Among the private projects for which Falasca was hired was the 2009 construction of a new Virtua Hospital facility in Voorhees Township, Camden County, that required work on medical gas systems. Despite her 13 years of overall experience, Feldeisen alleged, and despite her holding a certification in medical gas installation, she was passed over by Falasca and Local Union 322 for less experienced male plumbers, some of whom were not certified in medical gas installation.
The Division’s Investigative Findings were that Falasca failed to hire or request a single female plumber while handling 29 public works contracts – including schools, municipal buildings, state buildings, a medical center and a prison –that yielded approximately $93 million in revenue for the company.
”We're constantly told that education and training are the keys to success. But that promise of success through education and hard work rings hollow if employers are making hiring decisions on factors like gender, race, religion or sexual orientation,” said Division on Civil Rights Director Craig Sashihara.
“Ms. Feldeisen is a licensed Master Plumber,” Sashihara said. “She underwent a five-year apprenticeship and earned a number of advanced training certifications. In fact, she had the ideal certification for the Virtua project--the medical gas installation certification -- but alleges that she was still just sitting at home waiting to get a call while male plumbers who lacked that certification were being hired in significant numbers.”
Under terms of its agreement with the State, Falasca makes no admission of wrongdoing or liability.
In addition to the monetary terms of settlement, Falasca has agreed to work with Local Union 322 to comply with state-targeted hiring goals for female workers, including contacting affiliated unions and hiring “out of territory” female union members if necessary.
Falasca also has agreed, relative to every public contract it is awarded, to keep specific records of its efforts to reach targeted hiring goals for women. The records are to be kept for at least three years, and must include records of all individuals requested or referred from a labor union, as well as those interviewed or hired.
Falasca also will develop its own anti-discrimination and EEO Rules compliance policy, provide copies of the policy to the Division on Civil Rights, and distribute it to all unions with whom Falasca has a collective bargaining or other type of labor agreement.
The contractor also has agreed to provide mandatory training on its anti-discrimination and EEO rules compliance policy to all project managers, foremen, hiring personnel and Local Union 322’s Business Manager. The training must be conducted by a qualified individual with a background in, and knowledge of, the LAD and civil rights law.
Reporting and monitoring provisions are built into the settlement to ensure Falasca’s compliance.
In addition, Local Union 322 and Falasca have agreed to engage in a joint cooperative effort to strengthen female recruitment into Local Union 322, and increase opportunities for female plumbers. As part of that effort, Local Union 322’s Joint Apprenticeship Training Committee (JATC) has committed to its own outreach and recruitment efforts to attract more female participants in the apprenticeship program.
Local Union 322 also has agreed to undertake outreach to students in at least three vocational-technical high schools during each of the next five academic years, including the 2013-2014 academic year. The purpose of such outreach will be to provide information about the plumbing industry as a career, and to encourage first and second year female students to pursue careers in the trade.
Deputy Attorney General James Michael, Deputy Attorney General Megan Harris, Special Investigations Unit Head Lorraine LeSter and Investigator Marian Bland handled the Falasca matter on behalf of the State.

REQUIRED WORK
Render this sentence from the Falasca settlement text into Spanish: "Under terms of its agreement with the State, Falasca makes no admission of wrongdoing or liability." The records have no connection to the text.

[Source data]
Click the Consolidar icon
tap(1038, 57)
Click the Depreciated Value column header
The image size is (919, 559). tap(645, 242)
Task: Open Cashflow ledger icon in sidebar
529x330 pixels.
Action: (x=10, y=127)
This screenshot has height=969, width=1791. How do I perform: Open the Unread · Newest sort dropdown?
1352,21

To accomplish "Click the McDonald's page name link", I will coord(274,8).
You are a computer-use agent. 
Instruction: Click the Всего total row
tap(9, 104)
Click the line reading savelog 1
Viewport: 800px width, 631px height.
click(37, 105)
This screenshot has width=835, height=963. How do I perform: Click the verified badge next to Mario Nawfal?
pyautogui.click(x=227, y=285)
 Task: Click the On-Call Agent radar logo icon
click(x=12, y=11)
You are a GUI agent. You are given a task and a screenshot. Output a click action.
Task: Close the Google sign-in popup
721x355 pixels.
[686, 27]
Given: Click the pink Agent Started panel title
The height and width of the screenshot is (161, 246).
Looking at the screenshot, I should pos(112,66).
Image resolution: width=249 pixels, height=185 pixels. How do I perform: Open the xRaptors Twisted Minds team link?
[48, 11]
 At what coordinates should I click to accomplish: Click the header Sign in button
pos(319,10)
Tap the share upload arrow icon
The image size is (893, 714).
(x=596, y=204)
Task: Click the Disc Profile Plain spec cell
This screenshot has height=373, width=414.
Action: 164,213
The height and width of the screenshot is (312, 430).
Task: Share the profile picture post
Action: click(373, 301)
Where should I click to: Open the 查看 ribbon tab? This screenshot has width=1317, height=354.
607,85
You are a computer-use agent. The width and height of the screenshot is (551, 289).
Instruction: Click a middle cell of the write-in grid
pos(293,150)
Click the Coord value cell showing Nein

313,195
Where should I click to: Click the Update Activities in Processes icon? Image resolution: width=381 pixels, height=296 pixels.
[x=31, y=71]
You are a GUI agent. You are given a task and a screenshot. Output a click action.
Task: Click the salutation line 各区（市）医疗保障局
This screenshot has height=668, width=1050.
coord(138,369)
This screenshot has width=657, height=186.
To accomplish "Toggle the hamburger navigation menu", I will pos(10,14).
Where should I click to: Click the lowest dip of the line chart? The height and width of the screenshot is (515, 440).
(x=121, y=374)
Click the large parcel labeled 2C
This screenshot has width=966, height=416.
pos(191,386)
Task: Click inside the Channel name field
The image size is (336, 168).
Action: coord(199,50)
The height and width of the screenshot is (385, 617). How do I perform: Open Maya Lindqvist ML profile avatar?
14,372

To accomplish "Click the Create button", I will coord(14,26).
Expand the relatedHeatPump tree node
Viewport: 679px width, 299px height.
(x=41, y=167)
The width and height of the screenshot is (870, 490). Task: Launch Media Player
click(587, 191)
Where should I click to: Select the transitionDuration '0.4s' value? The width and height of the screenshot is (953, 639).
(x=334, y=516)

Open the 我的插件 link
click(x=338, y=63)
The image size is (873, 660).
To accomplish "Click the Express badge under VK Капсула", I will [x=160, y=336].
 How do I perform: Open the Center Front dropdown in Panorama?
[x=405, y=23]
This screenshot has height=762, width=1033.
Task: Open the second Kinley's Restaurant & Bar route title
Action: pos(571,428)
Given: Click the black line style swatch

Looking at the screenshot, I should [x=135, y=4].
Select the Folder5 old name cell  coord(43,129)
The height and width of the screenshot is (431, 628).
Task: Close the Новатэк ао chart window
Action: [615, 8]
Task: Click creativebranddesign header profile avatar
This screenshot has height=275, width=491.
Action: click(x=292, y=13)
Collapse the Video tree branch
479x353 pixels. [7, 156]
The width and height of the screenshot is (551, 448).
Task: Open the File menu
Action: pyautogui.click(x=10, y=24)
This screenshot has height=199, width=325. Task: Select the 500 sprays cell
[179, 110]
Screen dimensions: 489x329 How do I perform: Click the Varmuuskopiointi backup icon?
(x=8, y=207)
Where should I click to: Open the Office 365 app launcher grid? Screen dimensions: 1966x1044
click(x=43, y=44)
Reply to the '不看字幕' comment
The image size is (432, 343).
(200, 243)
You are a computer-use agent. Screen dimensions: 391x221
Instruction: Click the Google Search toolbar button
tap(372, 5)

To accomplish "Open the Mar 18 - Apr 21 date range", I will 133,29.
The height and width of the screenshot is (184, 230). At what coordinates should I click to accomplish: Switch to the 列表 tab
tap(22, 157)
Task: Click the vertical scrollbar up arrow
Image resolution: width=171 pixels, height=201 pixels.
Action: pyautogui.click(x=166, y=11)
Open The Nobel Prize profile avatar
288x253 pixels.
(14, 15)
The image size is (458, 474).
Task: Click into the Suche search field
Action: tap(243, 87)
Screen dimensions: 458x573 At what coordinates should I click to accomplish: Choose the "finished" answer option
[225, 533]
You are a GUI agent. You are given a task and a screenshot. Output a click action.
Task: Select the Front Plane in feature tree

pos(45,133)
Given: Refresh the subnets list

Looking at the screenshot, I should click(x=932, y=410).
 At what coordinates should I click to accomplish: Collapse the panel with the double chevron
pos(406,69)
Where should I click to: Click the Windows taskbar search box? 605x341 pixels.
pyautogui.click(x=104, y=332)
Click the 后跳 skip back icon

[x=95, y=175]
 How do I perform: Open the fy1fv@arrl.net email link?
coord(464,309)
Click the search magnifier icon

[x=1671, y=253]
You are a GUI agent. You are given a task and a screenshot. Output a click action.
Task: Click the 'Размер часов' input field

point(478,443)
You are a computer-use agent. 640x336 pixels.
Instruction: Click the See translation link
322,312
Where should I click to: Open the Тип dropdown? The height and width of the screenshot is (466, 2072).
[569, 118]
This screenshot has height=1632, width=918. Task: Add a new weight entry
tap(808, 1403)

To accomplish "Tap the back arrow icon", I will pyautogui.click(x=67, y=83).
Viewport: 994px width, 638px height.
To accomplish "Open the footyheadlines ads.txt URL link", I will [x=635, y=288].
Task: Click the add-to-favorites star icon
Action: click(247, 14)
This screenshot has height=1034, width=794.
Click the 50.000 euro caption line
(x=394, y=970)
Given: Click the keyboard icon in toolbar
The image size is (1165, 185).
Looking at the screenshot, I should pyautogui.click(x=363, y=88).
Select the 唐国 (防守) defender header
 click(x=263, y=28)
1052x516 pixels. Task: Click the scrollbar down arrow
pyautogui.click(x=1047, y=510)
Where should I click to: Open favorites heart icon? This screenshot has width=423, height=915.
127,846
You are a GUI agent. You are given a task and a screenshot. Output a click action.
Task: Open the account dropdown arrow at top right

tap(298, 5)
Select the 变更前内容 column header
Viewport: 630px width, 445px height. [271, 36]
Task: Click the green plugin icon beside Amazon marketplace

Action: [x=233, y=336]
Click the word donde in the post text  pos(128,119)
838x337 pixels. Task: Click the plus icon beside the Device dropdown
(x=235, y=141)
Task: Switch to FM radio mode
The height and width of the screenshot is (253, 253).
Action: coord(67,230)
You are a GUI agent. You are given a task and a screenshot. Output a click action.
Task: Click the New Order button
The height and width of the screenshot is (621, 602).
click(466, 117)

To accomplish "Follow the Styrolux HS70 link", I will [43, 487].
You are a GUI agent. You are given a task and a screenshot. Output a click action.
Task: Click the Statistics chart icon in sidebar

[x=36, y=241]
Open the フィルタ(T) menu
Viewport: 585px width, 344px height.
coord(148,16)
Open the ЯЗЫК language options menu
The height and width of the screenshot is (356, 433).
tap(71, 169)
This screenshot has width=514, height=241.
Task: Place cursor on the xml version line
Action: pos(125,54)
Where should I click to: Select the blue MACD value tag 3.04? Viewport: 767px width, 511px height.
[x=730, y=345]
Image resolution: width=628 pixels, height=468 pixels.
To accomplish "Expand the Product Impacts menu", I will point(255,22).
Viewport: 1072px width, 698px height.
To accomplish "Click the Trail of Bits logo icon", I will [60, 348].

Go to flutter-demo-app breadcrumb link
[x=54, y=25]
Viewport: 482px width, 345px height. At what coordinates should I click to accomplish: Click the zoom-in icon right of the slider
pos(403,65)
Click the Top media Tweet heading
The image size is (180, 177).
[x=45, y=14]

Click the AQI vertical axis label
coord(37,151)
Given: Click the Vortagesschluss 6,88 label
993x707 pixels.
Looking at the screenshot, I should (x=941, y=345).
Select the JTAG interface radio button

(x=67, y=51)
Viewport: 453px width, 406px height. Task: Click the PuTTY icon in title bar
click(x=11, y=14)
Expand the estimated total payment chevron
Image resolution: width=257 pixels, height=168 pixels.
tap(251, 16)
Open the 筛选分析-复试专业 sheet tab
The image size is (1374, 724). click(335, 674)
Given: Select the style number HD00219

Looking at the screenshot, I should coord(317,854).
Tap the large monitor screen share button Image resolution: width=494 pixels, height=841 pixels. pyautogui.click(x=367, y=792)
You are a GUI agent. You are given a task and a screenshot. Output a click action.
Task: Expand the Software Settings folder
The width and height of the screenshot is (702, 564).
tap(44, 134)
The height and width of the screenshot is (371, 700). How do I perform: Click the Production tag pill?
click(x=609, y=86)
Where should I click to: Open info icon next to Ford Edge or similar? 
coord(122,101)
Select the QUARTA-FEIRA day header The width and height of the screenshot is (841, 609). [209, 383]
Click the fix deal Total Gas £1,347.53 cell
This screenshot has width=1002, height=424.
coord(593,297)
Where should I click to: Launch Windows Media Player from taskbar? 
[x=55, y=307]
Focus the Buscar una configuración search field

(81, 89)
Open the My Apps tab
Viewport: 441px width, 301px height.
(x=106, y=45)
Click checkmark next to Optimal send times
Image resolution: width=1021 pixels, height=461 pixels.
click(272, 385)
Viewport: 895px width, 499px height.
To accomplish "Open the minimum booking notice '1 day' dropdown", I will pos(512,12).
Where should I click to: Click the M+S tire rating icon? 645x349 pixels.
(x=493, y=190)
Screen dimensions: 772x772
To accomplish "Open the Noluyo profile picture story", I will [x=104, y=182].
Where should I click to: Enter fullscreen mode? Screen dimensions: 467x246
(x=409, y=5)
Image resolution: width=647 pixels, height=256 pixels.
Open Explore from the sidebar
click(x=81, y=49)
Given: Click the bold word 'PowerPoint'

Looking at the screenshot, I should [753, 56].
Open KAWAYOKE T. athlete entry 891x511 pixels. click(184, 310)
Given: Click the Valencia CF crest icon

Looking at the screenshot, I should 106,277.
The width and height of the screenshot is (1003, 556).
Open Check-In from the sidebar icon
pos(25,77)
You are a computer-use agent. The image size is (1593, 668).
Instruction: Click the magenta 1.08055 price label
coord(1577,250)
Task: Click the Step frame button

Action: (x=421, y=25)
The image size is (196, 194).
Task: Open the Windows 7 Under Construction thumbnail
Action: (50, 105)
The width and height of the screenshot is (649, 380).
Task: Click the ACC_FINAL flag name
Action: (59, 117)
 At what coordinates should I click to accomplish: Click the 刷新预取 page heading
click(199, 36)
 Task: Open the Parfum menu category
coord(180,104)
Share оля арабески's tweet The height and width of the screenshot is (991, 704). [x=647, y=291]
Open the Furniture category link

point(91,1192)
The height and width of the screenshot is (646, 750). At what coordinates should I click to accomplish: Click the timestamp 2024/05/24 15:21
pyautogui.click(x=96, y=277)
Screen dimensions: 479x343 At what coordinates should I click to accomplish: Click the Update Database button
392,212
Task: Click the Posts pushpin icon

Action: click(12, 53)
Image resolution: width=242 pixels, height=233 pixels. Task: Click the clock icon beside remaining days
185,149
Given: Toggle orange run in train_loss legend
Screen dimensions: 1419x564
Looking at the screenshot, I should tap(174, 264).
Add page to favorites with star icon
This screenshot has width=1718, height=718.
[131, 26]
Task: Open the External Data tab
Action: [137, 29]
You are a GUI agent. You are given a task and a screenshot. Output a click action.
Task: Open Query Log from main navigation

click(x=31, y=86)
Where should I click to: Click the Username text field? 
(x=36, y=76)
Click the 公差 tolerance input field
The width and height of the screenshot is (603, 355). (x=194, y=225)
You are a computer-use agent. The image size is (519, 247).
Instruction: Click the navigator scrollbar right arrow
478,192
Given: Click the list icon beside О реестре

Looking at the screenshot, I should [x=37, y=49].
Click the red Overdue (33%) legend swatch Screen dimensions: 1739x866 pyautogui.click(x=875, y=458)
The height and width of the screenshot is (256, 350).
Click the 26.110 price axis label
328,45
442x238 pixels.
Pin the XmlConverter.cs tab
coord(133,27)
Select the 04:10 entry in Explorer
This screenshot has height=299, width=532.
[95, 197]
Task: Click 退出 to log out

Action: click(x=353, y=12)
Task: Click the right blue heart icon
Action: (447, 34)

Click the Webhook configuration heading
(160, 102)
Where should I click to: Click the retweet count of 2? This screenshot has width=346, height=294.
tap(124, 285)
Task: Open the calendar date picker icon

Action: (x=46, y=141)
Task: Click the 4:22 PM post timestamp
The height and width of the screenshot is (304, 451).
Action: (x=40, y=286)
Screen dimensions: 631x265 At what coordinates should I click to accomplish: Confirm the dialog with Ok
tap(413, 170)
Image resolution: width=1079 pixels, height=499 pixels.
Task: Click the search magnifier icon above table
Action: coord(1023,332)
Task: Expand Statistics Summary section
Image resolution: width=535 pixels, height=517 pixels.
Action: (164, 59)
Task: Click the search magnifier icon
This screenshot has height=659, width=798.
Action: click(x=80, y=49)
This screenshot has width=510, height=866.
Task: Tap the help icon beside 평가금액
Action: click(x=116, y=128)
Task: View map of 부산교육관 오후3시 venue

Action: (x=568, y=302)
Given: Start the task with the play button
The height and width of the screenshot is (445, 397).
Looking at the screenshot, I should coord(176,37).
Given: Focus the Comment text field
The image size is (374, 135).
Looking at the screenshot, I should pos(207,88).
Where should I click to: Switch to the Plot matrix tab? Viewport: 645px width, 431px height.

WRITTEN SOLUTION
Según los términos de su acuerdo con el Estado, Falasca no admite ninguna irregularidad ni responsabilidad.